Prerequisites: Basic knowledge of JavaScript
Outline
- Intro
- Block class
- USDevBlockchain
- Mining
- Transactions and rewards
- Transaction signature
Intro
In the first part of the blog, we have introduced the notion of blockchain and covered the basic concepts. You could dig a lot deeper if you want, but that is the minimum knowledge we need to move on to the next step of the blockchain system of our own. In this part, we will make a blockchain system called USDevCoin. With the help of our system, users will be able to exchange USDev coins and every transaction will be securely stored as blocks in the chain. Now, by no means the system will be secure enough actually to perform the role of a blockchain, but it will be enough to demonstrate the infrastructure.

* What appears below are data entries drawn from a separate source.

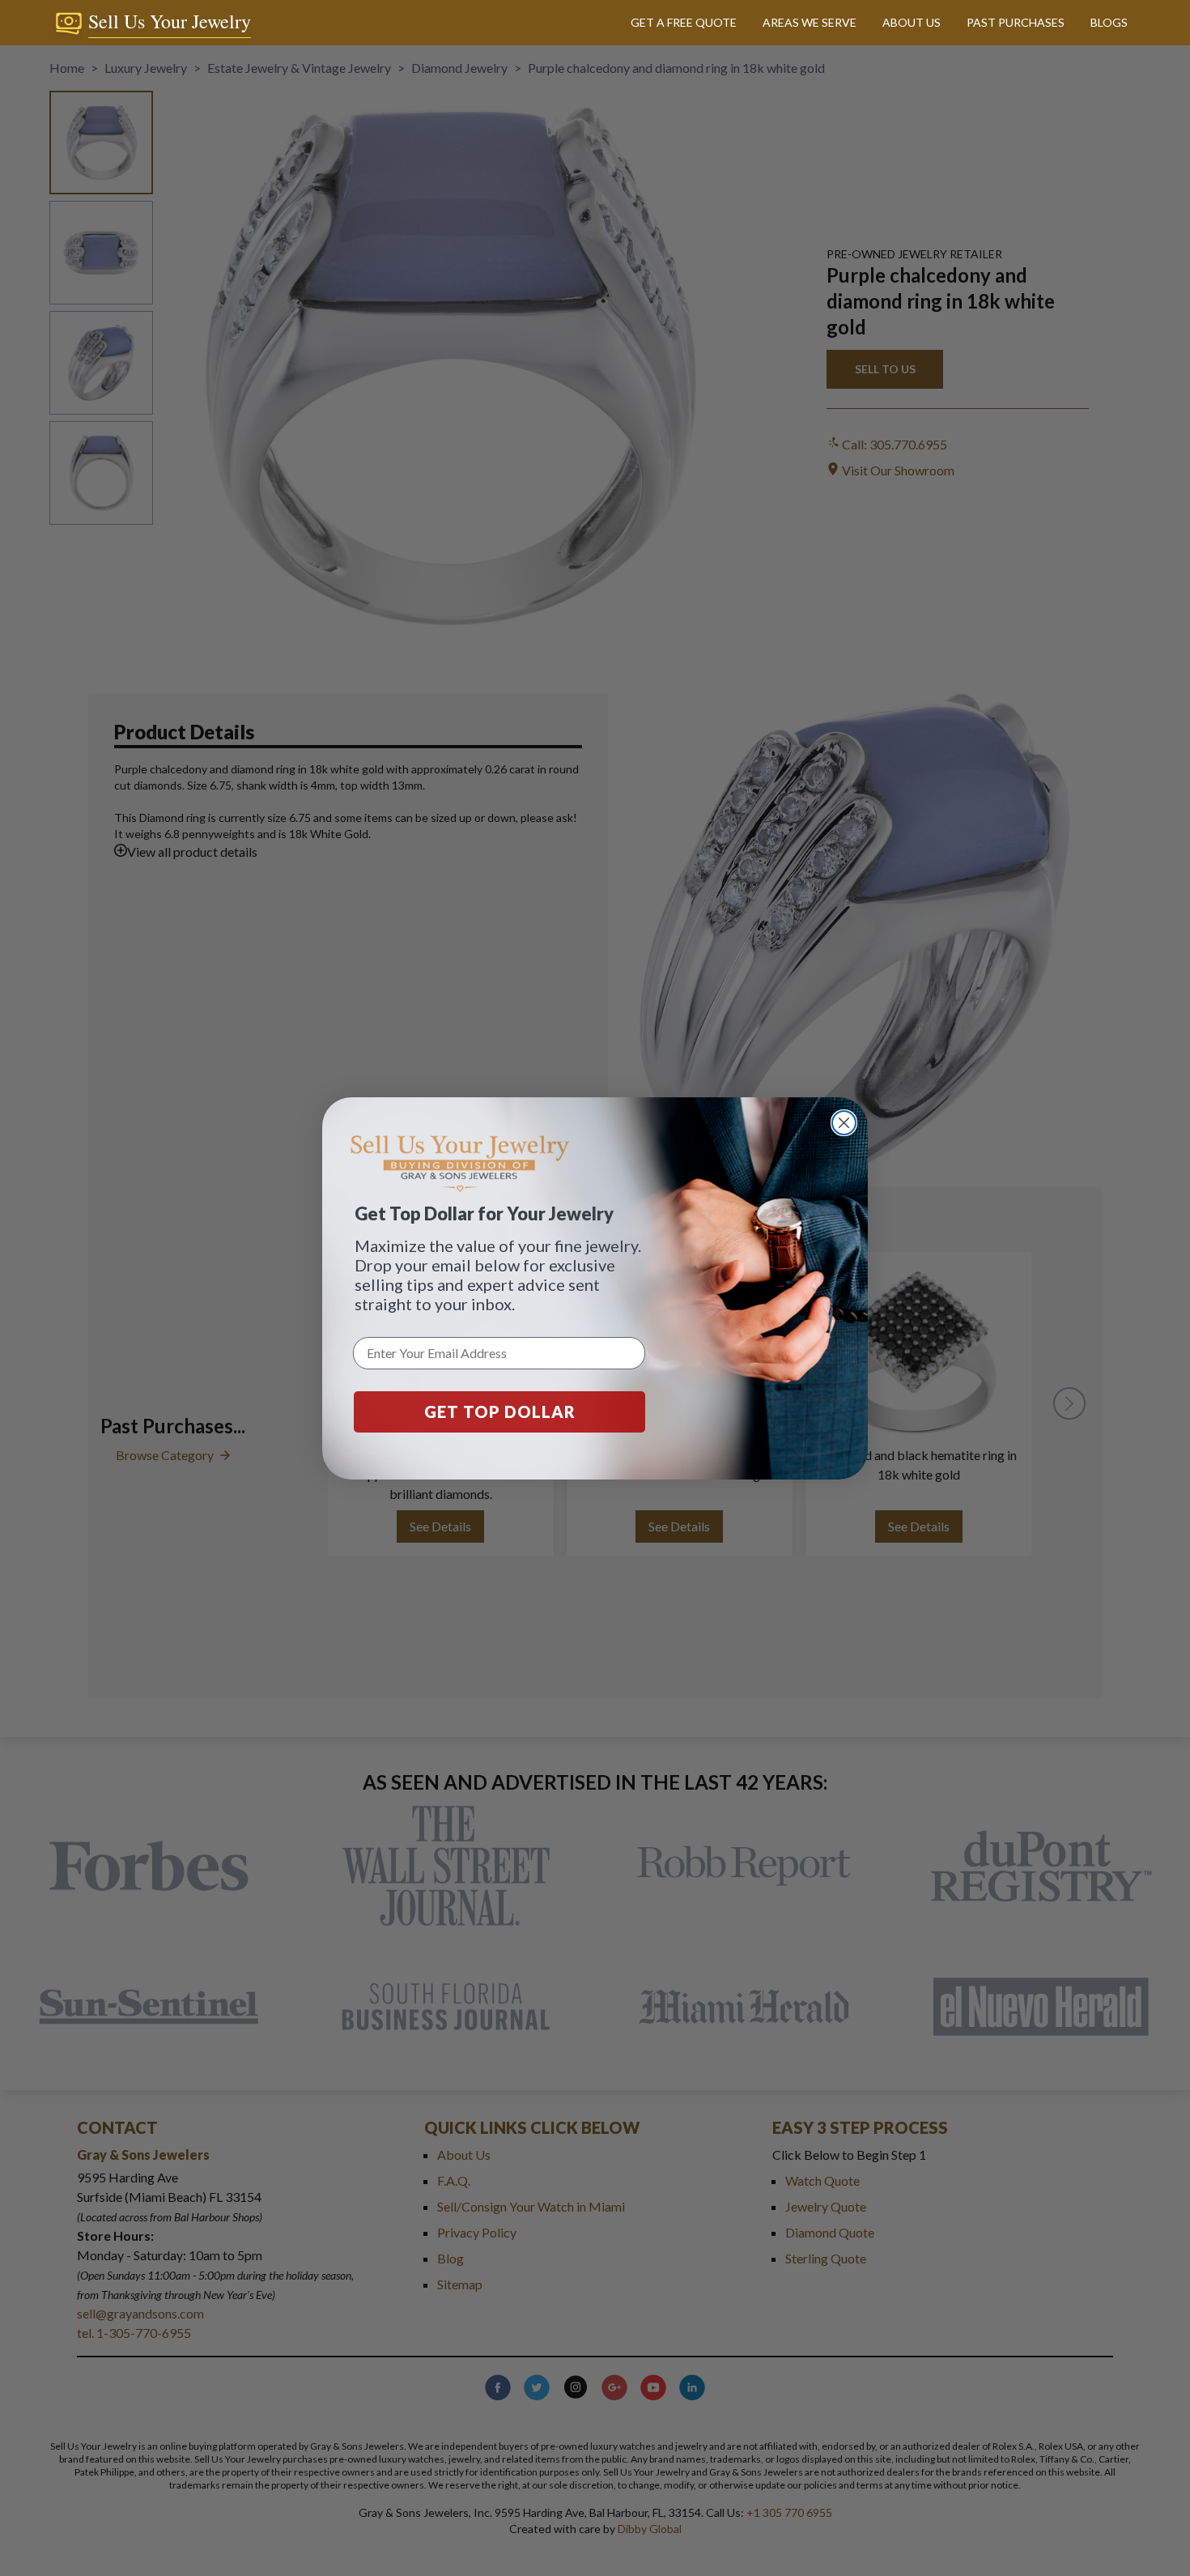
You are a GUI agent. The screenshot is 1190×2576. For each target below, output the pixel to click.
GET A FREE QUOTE (684, 22)
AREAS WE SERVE (809, 22)
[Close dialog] (844, 1123)
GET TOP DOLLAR (500, 1411)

There is a lot to do, so let’s dive right in!
Environment setup
Before getting started, we need to ensure that we have the latest version of Node installed on our machine. Once you confirm it, go ahead and create the main JavaScript file.
We will call the file chain.js and write the first class Block.
Block class
// chain.js
class Block {
constructor(index, payload, timestamp, previousHash = ""){
this.index = index;
this.payload = payload;
this.timestamp = timestamp;
this.previousHash = previousHash;
this.hash = "";
}
}
The are four arguments given in the constructor of the class Block. They have the following purposes:
index – it will be the index of the block in the chain
payload – data that the block holds. It could be anything. In our case, we will store the number of coins being transferred in this parameter
timestamp – date and time of the record when it was created
previousHash – since we are going to be chaining the blocks, this argument will refer to the hash of the previous block
If you have noticed, we initially set the hash value of the class to an empty string. Now we need a way to calculate the hash value of the block. Hash value entails taking a range of arguments for a digital record, and creating a unique signature. The important thing about this hash is that it always should return the exact same value when we provide identical parameters.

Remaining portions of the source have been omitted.